Model selection and multimodel inference

29 April 2020

Goals for today

Understand how to evaluate models via AIC and BIC

Understand model likelihoods and evidence ratios

Understand how model averaging can address model uncertainty

Understand the differences between in-sample and out-of-sample methods

Model selection

There are 2 general approaches to model selection:

In-sample
Out-of-sample

In-sample model selection

There are 2 general ways to do in-sample selection:

Null hypothesis testing (\(F\)-test, likelihood ratio test)
Regularization (AIC, BIC)

K-L divergence

Recall the relationship between K-L divergence and likelihood

\[ \begin{aligned} D_{KL} &= \text{E} \left[ \log\left( \frac{\mathcal{L}(y; \theta)}{\mathcal{L}(y; \Theta)} \right) \right] \\ &= \text{E} \left( \log \mathcal{L}(y; \theta) - \log \mathcal{L}(y; \Theta) \right) \\ &= \underbrace{\text{E} \left( \log \mathcal{L}(y; \theta) \right)}_{\text{entropy}} - \underbrace{\text{E} \left( \log \mathcal{L}(y; \Theta) \right)}_{\log \text{likelihood}} \\ &= \text{constant} - \underbrace{\text{E} \left( \log \mathcal{L}(y; \Theta) \right)}_{\log \text{likelihood}} \end{aligned} \]

Akaike’s information criterion

Akaike’s information criterion (AIC) for a given model is

\[ D_{KL} = \text{constant} - \underbrace{\text{E} \left( \log \mathcal{L}(y; \Theta) \right)}_{\log \text{likelihood}} \\ \Downarrow \\ AIC \approx 2 D_{KL} \\ \Downarrow \\ AIC = 2k - 2 \log \mathcal{L}(y; \theta) \]

where \(k\) is the number of parameters in the model

Bayesian information criterion

Not long after Akaike developed his information criterion, Gideon Schwarz derived the Bayesian information criterion (BIC)

Bayesian information criterion

BIC also has a relationship to K-L divergence

\[ D_{KL} = \text{constant} - \underbrace{\text{E} \left( \log \mathcal{L}(y; \Theta) \right)}_{\log \text{likelihood}} \\ \Downarrow \\ BIC \approx 2 D_{KL} \\ \Downarrow \\ BIC = k \log n - 2 \log \mathcal{L}(y; \theta) \]

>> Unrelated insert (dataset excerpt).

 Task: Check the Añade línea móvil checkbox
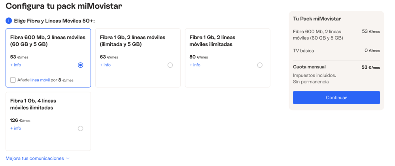tap(13, 80)

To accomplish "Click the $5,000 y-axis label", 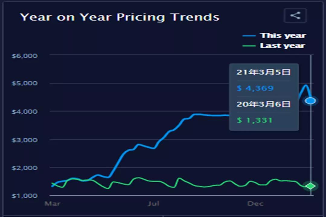I will pyautogui.click(x=25, y=83).
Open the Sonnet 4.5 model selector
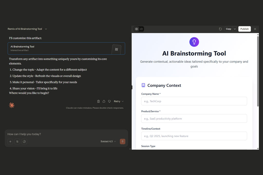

where \(k\) is the number of parameters & \(n\) is the sample size

Biases in AIC and BIC

AIC tends to select more complex models, regardless of \(n\)

BIC tends to select more simple models, regardless of \(n\)

Thus, some people use both in model selection

AIC and BIC for Gaussian distributions

If our model is based on a Gaussian (normal) distribution, we can replace the likelihood term in AIC or BIC

\[ \begin{aligned} IC &= \text{constant} - 2 \log \mathcal{L}(y; \theta) \\ &= \text{constant} + n \log \hat{\sigma}^2 \end{aligned} \]

where \(\hat{\sigma}^2 = \frac{SSE}{n}\) (a biased variance estimator)

AIC and BIC for Gaussian distributions

More specifically, we have

\[ \begin{aligned} AIC &= 2 k - 2 \log \mathcal{L}(y; \theta) \\ &= 2 k + n \log \hat{\sigma}^2 \end{aligned} \\ ~ \\ \begin{aligned} BIC &= k \log n- 2 \log \mathcal{L}(y; \theta) \\ &= k \log n + n \log \hat{\sigma}^2 \end{aligned} \]

Differences in AIC or BIC

When using AIC or BIC for model selection, it’s easier to think about differences among models

For the \(i^{th}\) model in a set of models

\[ \Delta IC_i = IC_i - \min IC \]

\(\min IC\) is the minimum \(IC\) among all of the models in the set

The “best” model will have \(\Delta IC\) = 0

Differences in AIC or BIC

Given a set of models and their \(\Delta IC\) values, what is the strength of evidence against a model with a higher \(\Delta IC\)?

Differences in AIC

Some guidelines for \(\Delta AIC\) from Burnham & Anderson (2002)

\(\Delta AIC_i\)	Interpretation
0 - 2	essentially none
4 - 7	considerably less
> 10	substantial

Differences in BIC

Some guidelines for \(\Delta BIC\) from Kass & Raftery (1995)

\(\Delta BIC_i\)	Interpretation
0 - 2	not worth more than a bare mention
2 - 6	positive
6 - 10	strong
> 10	very strong

A benchmark for \(\Delta AIC\)

Why do we use a lower cutoff for \(\Delta AIC\) = 2?

Consider 2 models (A & B) that have the same AIC, and are otherwise identical other than B having 1 more parameter

\[ A: y = \alpha + e \\ B: y = \alpha + \mu + e \]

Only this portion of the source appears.